I've heard about your new show, "1600 Penn."

I don't know much about it yet.  What I do know, I'm not thrilled about.

The cast is very white.  Seven white people and one black man whose character is described as "savvy" and "loyal."  Thrilling, to have the lone black character work for the powerful white man in charge.

Here in the real world, the people living at 1600 Pennsylvania Avenue are black.  Now, I wouldn't necessarily love a current sitcom about a black First Family, because I wouldn't trust it not to be read as a commentary on the Obamas.  However, you could create a more diverse cast by adding more roles or by making the First Family multi-racial.

On the show's home page, I see the same image twice, once as a stand-alone shot and once as a video still.  It's a shot of the characters with the "fat" eldest son comically breaking the table he's sitting on, presumably by being too heavy for it.  The other characters are laughing and looking dismayed.  I would hope that a new sitcom that hasn't even aired yet would bring some fresh comedy ideas, but "fat people are too heavy for the world around them and frequently break furniture with their huge fat asses and it's extra hilarious because they should know better but ha ha ha fat people are too stupid to realize how fat they are" is a theme we've all seen too many times to count.  It's not new.  It's not interesting.  It's old and tired and stale, and the fact that you're relying on such overdone tropes for your show's advertising tells me that you don't have anything better to offer.

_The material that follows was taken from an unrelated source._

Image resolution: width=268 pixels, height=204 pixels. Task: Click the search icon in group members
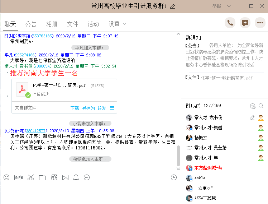click(261, 106)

Largely white cast with one token person of color in a subservient role.  Fat jokes.  It's not looking good.

The friend who alerted me to your new show said that it's being promoted as NBC's answer to "Modern Family."  Here are a few things "Modern Family" has that you might want to consider:

Three people of color.  Two gay characters.  An out gay actor in one of those roles.  Fat characters who make it through many an episode without breaking furniture with their enormous fat asses.

Please add more diversity and tone down the fat jokes.  I'd really like to have a new sitcom to add to my to-watch list, but as things stand, I'll give "1600 Penn" a pass.